TASK INPUTS below:

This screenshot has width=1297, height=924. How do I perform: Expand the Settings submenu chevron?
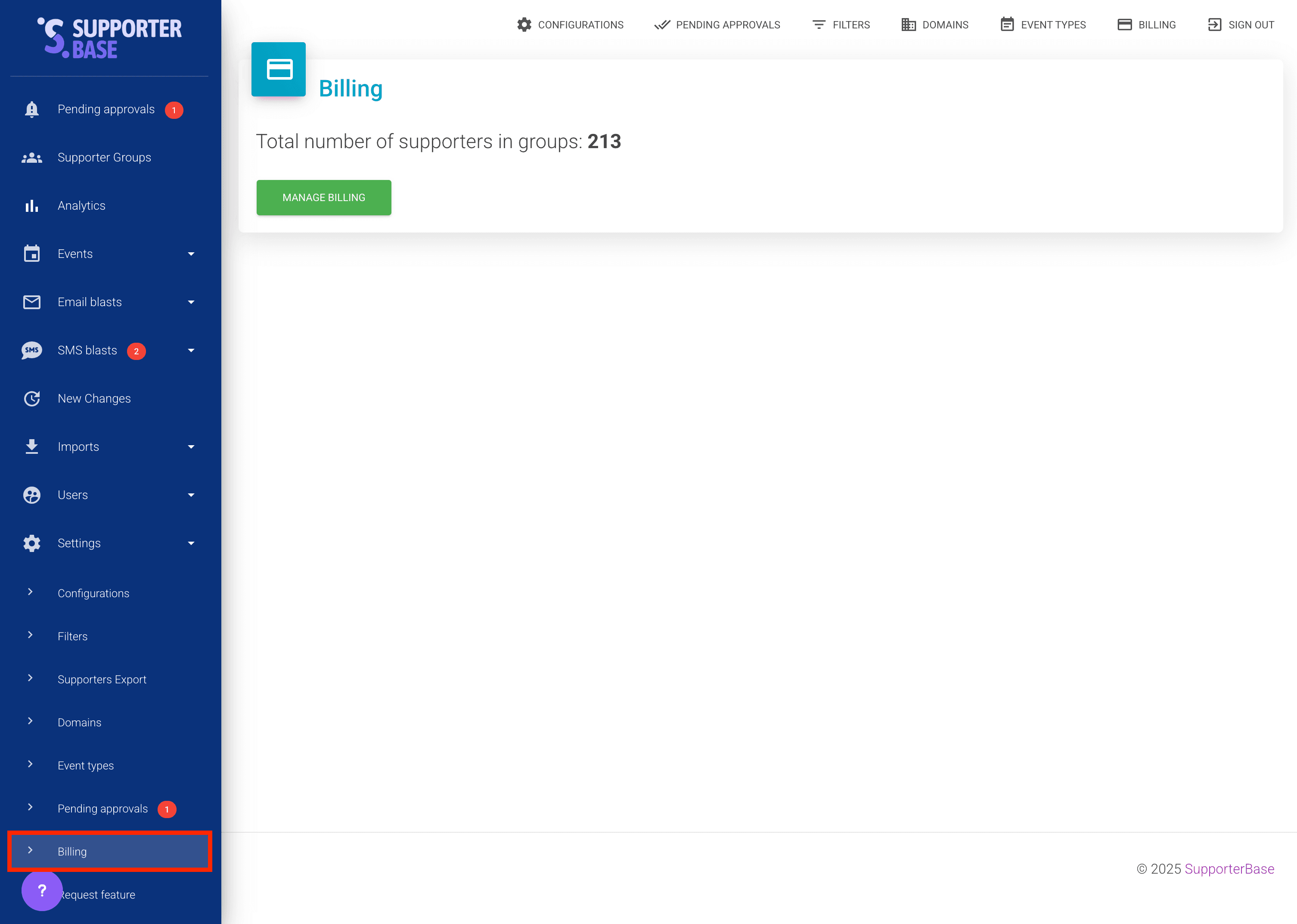191,543
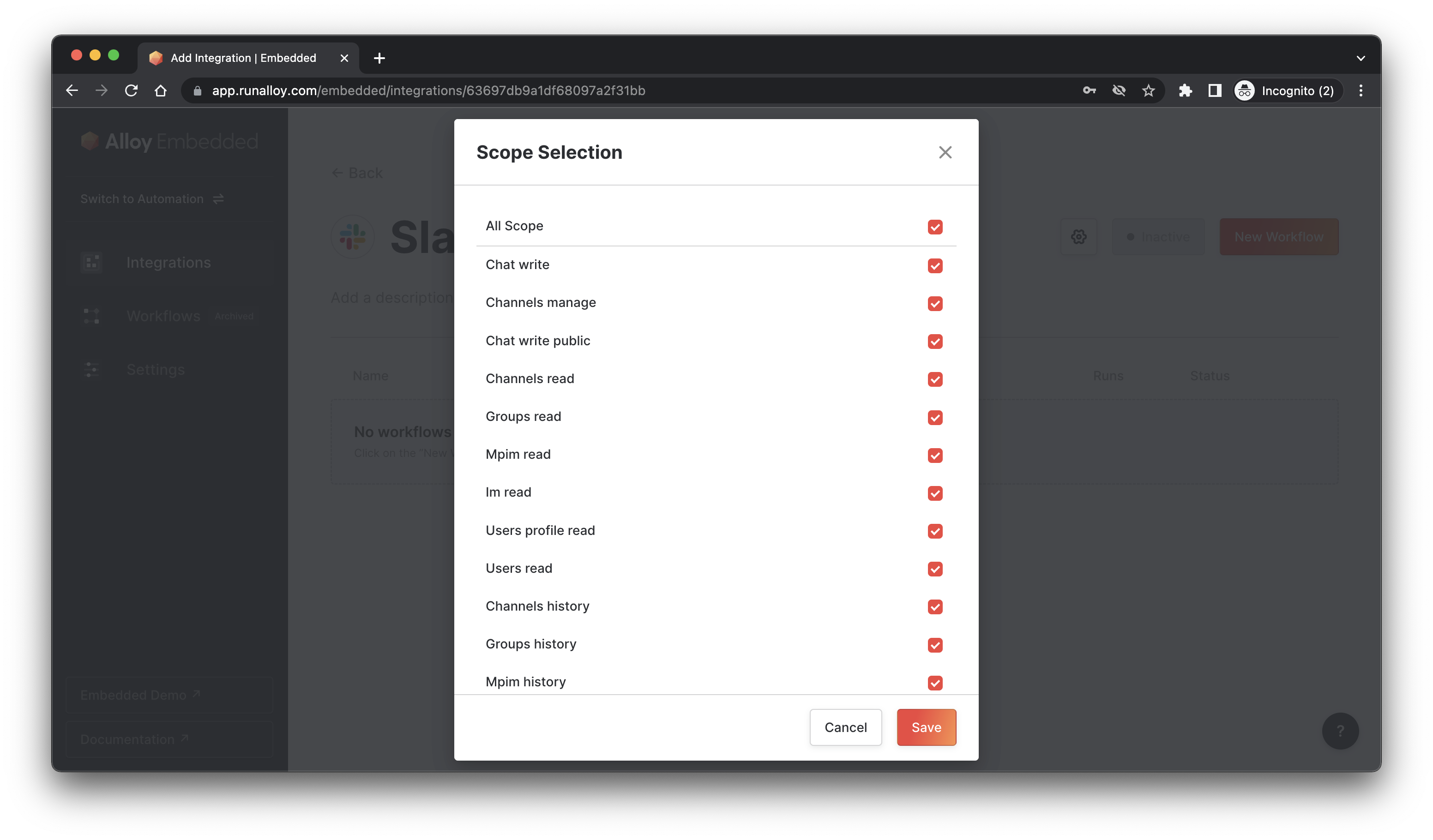Uncheck the Users profile read checkbox

[935, 531]
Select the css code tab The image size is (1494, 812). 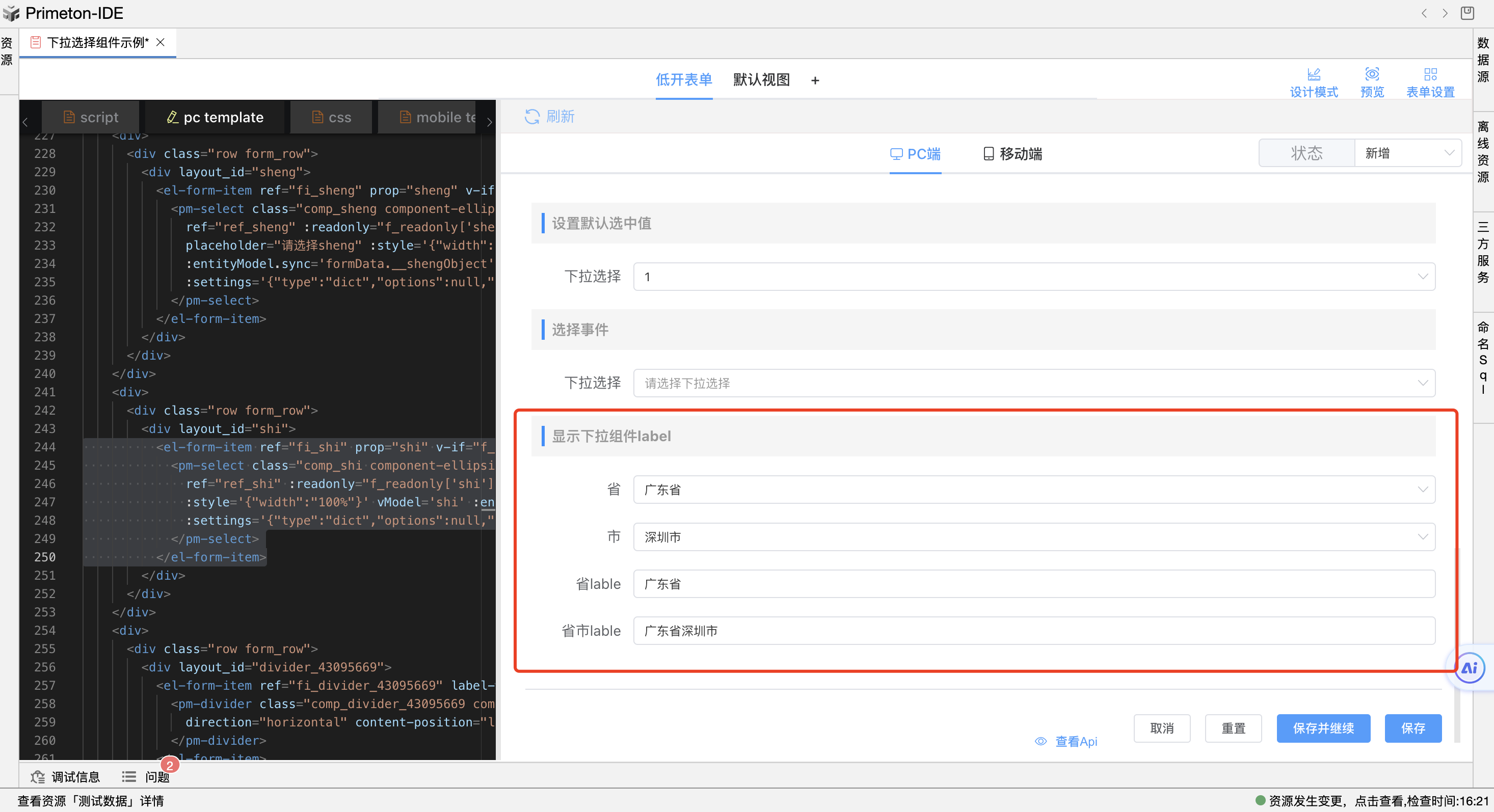click(332, 117)
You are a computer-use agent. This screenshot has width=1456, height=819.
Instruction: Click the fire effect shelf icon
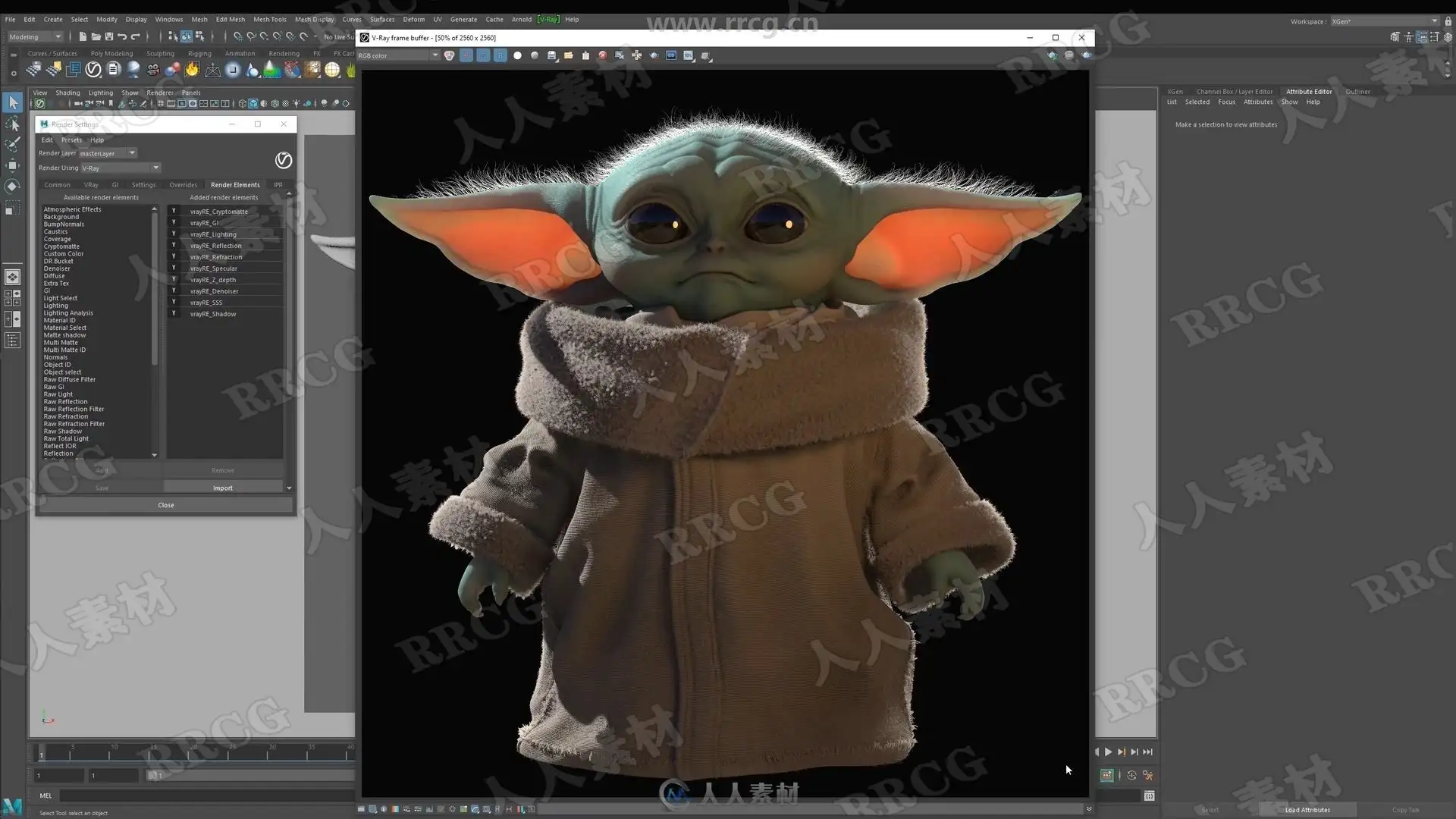(x=193, y=70)
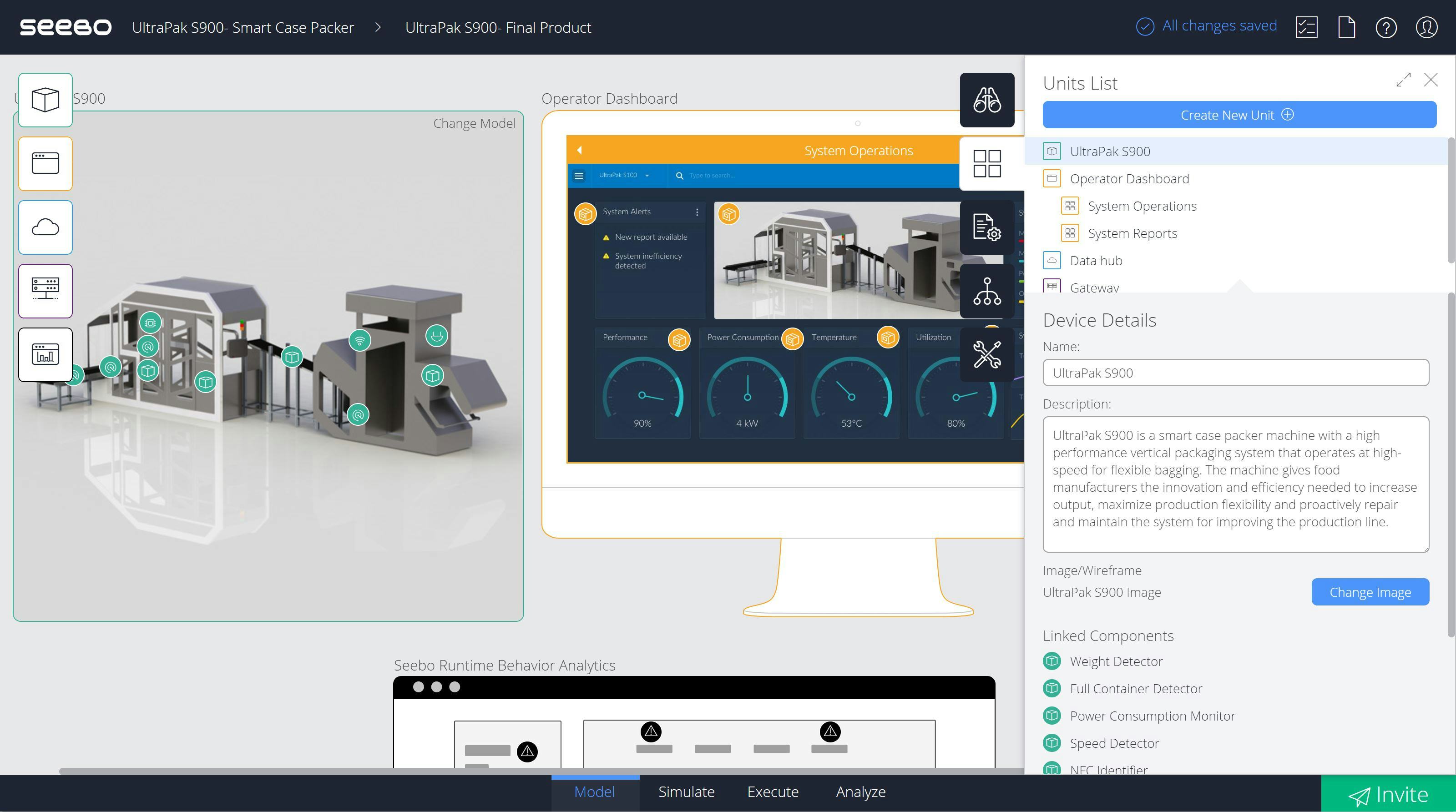
Task: Click the document settings gear icon
Action: click(987, 227)
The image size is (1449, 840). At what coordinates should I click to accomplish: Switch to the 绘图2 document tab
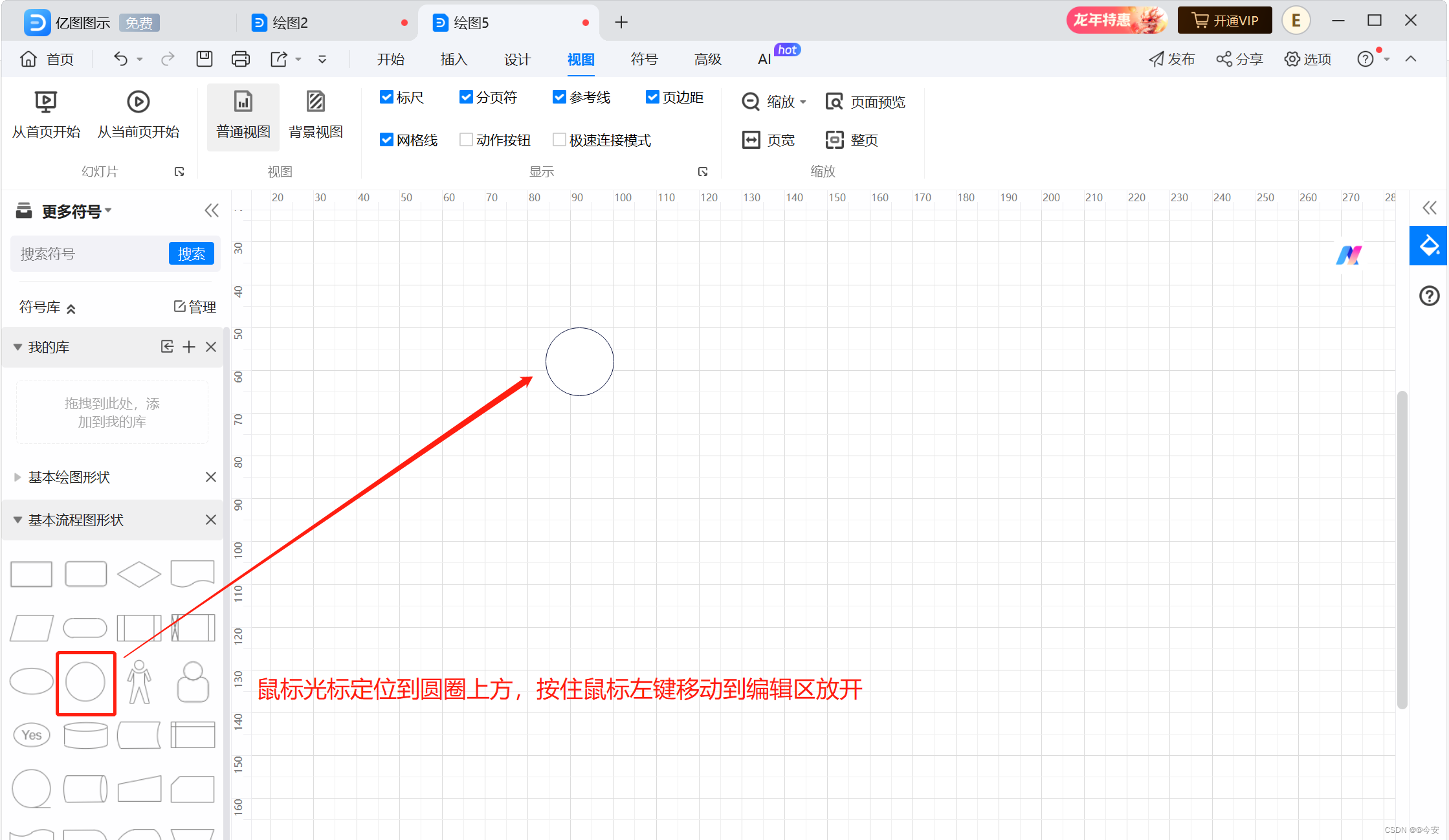pyautogui.click(x=291, y=23)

End of TASK INPUTS.

### WORK ORDER:
Write out the lines of the listing from the one that holds "You are a computer-use" to the very last line, both included, exactly as they appear and without any pictures.

### PROBLEM SOLUTION:
You are a computer-use agent. This screenshot has width=1456, height=819.
Instruction: Click the fire effect shelf icon
(x=193, y=70)
Task: Click the document settings gear icon
Action: click(987, 227)
The image size is (1449, 840). At what coordinates should I click to accomplish: Switch to the 绘图2 document tab
pyautogui.click(x=291, y=23)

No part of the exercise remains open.